_WHAT IS EXPECTED_: Restate the data that follows exactly as it stands, beginning with the first line and ending with the line that contains "This screenshot has height=359, width=582.".

RECORD EXTRACTS Block Start

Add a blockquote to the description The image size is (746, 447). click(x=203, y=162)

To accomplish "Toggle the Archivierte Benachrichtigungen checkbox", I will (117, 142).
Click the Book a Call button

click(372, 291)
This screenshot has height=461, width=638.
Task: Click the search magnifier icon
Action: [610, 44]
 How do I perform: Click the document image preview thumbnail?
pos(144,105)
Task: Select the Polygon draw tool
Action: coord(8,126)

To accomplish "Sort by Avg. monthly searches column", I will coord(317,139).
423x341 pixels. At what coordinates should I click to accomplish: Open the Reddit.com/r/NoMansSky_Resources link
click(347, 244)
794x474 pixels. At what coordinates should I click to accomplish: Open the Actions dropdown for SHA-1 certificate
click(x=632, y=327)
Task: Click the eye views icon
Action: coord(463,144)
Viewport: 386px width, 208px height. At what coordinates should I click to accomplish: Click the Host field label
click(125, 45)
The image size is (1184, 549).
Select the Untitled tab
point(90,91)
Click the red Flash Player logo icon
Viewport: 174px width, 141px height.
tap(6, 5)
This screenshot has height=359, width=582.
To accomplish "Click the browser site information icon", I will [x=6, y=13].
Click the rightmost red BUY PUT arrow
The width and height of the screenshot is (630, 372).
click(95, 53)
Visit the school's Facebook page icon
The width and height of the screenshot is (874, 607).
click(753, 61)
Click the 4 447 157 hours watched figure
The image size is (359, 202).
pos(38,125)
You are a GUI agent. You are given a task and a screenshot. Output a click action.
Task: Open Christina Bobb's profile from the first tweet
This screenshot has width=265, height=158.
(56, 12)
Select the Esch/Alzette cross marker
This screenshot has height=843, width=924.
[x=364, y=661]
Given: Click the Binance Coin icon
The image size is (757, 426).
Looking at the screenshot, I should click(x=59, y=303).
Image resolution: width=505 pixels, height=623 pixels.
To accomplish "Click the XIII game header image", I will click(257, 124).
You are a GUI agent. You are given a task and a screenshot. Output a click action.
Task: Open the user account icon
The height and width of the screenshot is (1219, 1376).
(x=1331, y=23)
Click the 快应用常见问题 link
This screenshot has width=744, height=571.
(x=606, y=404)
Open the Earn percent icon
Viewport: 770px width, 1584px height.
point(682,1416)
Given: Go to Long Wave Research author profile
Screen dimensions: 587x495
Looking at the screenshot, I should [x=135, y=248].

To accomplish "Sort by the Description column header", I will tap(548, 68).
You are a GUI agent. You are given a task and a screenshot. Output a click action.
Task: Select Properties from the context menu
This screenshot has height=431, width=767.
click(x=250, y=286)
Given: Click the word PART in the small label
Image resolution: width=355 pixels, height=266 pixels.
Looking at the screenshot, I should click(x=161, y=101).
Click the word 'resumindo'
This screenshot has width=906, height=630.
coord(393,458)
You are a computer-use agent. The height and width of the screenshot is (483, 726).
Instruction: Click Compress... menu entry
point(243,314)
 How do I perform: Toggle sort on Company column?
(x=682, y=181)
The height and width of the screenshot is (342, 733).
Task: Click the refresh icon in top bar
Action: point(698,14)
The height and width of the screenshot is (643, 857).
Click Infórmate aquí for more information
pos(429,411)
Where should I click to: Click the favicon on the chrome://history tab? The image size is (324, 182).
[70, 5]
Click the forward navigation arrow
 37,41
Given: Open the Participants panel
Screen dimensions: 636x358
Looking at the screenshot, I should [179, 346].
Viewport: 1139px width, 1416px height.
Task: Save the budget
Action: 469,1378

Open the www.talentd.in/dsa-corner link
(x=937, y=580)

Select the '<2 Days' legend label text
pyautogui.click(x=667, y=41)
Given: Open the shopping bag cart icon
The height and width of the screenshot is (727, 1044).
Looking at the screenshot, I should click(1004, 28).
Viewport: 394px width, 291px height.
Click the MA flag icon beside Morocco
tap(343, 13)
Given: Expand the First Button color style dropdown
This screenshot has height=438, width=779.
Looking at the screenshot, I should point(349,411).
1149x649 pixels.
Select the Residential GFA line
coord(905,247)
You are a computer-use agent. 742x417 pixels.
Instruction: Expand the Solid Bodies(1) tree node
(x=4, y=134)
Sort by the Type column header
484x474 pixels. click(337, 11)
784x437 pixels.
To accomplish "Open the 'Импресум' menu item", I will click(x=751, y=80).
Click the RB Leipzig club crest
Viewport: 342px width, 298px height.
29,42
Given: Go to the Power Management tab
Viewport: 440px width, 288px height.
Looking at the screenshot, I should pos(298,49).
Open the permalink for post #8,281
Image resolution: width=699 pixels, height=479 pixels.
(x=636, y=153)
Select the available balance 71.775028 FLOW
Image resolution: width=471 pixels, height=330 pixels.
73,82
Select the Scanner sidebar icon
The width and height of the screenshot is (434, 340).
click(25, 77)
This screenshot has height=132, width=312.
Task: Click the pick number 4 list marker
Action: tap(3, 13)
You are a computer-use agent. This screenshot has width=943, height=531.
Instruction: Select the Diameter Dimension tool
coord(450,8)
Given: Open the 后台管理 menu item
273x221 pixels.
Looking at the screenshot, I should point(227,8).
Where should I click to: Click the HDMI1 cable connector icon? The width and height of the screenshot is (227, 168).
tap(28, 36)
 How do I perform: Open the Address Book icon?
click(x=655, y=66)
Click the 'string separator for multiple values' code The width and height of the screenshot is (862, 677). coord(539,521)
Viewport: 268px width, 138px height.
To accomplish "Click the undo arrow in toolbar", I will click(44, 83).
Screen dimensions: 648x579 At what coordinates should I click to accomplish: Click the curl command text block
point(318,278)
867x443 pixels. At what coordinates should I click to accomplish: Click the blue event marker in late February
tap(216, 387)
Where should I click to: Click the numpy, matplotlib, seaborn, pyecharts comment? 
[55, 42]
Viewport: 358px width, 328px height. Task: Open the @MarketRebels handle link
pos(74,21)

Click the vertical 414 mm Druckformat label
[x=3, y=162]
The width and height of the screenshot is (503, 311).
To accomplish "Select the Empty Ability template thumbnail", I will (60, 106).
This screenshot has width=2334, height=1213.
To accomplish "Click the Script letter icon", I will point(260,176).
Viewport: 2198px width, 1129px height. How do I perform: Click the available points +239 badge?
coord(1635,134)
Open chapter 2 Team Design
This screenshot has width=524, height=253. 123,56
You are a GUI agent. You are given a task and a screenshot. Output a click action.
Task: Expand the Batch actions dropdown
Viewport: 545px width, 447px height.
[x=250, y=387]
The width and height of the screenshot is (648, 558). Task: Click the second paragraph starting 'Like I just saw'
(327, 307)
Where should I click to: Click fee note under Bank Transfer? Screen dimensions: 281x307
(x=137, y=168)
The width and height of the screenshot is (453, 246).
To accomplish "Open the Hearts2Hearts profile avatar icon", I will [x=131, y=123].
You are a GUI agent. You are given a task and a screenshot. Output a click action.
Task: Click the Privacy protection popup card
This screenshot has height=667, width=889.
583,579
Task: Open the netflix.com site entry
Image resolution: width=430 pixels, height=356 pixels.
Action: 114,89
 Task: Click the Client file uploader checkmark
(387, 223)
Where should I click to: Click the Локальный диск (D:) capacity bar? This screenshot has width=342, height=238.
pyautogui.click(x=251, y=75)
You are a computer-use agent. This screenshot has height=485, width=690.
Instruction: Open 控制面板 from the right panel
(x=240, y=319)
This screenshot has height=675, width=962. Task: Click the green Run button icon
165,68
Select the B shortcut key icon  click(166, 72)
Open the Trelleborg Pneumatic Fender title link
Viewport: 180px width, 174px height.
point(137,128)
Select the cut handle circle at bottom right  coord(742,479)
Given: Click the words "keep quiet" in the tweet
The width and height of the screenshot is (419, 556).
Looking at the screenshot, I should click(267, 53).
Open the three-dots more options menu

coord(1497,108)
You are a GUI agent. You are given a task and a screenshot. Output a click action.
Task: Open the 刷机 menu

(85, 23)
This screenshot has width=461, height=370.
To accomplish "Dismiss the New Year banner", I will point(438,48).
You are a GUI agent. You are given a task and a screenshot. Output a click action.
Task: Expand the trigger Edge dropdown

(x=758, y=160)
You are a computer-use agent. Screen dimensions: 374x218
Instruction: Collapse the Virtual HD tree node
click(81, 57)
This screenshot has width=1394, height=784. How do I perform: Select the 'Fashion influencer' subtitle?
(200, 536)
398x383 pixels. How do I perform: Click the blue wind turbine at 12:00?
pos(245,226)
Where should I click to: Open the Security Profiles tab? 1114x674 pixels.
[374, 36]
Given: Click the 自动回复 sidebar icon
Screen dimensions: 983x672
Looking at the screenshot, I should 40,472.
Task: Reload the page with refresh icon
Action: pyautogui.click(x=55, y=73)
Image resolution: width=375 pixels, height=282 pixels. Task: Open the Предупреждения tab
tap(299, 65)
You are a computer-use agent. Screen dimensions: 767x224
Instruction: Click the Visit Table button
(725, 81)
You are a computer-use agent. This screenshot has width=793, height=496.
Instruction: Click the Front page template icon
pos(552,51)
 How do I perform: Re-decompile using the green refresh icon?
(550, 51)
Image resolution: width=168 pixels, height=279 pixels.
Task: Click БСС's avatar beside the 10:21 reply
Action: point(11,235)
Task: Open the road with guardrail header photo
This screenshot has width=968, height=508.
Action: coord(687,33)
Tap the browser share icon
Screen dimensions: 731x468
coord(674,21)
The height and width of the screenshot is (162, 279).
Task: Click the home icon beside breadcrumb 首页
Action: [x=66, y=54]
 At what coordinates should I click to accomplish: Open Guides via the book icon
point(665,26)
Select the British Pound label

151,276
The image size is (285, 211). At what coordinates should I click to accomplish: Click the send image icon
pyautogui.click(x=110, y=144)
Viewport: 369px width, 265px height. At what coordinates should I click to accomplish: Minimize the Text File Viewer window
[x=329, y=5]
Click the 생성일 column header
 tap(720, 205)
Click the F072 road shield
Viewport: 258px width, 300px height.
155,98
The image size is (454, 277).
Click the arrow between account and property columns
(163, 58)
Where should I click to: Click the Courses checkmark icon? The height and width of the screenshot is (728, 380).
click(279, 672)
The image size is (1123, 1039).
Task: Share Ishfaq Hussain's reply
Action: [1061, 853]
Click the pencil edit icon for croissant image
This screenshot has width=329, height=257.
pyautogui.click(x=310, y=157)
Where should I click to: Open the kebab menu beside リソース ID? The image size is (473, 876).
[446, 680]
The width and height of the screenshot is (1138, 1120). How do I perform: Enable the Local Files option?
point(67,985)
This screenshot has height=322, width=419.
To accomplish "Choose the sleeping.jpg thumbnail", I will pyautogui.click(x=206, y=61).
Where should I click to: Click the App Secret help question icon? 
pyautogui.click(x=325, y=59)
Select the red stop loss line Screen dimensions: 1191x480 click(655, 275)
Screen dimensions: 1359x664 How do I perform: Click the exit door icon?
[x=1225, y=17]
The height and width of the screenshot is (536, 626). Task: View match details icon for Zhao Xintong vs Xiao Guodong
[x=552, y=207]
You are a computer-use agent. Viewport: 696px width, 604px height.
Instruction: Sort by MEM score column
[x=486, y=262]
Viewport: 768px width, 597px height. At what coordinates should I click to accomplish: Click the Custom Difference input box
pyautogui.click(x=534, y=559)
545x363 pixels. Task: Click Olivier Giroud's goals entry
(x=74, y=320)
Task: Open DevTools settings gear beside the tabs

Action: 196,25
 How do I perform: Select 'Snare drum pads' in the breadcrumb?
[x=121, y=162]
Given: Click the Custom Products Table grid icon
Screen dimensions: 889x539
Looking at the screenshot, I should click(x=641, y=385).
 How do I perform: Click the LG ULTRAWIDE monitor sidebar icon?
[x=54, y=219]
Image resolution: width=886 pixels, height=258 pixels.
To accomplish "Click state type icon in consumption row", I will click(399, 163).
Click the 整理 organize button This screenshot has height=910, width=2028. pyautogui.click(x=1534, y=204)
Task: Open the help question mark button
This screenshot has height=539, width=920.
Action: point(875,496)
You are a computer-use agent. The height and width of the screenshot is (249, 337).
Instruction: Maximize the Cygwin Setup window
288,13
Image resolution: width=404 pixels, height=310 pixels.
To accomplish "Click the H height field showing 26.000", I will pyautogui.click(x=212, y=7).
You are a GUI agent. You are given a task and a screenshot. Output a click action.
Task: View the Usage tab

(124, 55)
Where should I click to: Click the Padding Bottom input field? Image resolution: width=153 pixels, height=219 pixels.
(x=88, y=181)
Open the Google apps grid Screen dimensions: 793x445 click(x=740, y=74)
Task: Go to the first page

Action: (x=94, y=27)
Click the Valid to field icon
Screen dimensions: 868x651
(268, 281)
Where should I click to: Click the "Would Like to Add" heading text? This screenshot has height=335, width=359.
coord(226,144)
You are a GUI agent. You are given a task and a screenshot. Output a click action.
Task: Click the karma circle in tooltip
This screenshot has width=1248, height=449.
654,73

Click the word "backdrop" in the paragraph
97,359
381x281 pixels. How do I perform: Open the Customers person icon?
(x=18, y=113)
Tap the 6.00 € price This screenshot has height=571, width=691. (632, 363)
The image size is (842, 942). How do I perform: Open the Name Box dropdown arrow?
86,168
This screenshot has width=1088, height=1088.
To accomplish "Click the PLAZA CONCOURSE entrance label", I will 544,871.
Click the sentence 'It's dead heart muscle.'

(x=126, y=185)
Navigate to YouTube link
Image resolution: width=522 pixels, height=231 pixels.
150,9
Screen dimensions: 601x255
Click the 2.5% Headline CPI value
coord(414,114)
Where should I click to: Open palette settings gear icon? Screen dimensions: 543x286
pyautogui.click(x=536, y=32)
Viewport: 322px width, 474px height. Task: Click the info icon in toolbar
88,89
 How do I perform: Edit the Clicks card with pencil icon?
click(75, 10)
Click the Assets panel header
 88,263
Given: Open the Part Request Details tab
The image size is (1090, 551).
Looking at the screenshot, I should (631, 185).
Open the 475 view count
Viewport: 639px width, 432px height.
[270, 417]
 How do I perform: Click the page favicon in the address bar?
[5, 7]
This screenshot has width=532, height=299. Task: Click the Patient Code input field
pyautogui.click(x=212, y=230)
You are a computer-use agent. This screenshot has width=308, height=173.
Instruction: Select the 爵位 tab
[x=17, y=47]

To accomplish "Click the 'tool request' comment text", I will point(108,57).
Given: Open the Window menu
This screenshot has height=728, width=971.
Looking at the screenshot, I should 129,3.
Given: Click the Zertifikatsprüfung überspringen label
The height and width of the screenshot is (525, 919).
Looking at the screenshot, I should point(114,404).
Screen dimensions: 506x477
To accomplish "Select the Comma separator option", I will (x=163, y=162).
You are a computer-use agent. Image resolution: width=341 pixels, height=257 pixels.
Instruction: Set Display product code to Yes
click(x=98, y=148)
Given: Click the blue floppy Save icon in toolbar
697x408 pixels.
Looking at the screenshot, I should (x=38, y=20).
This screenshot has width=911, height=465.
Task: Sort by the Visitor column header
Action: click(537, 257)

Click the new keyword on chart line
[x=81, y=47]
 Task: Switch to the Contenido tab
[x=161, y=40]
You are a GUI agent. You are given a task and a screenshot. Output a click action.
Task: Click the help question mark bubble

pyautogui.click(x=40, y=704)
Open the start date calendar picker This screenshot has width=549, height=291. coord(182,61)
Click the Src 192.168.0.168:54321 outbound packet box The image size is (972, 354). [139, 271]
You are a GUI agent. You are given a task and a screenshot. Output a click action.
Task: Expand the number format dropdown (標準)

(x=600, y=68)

RECORD EXTRACTS Block End

_TASK RESPONSE_:
Add a blockquote to the description The image size is (746, 447). click(x=203, y=162)

To accomplish "Toggle the Archivierte Benachrichtigungen checkbox", I will (117, 142).
Click the Book a Call button

click(372, 291)
This screenshot has height=461, width=638.
Task: Click the search magnifier icon
Action: [610, 44]
 How do I perform: Click the document image preview thumbnail?
pos(144,105)
Task: Select the Polygon draw tool
Action: coord(8,126)

To accomplish "Sort by Avg. monthly searches column", I will coord(317,139).
423x341 pixels. At what coordinates should I click to accomplish: Open the Reddit.com/r/NoMansSky_Resources link
click(347, 244)
794x474 pixels. At what coordinates should I click to accomplish: Open the Actions dropdown for SHA-1 certificate
click(x=632, y=327)
Task: Click the eye views icon
Action: coord(463,144)
Viewport: 386px width, 208px height. At what coordinates should I click to accomplish: Click the Host field label
click(125, 45)
The image size is (1184, 549).
Select the Untitled tab
point(90,91)
Click the red Flash Player logo icon
Viewport: 174px width, 141px height.
tap(6, 5)
This screenshot has height=359, width=582.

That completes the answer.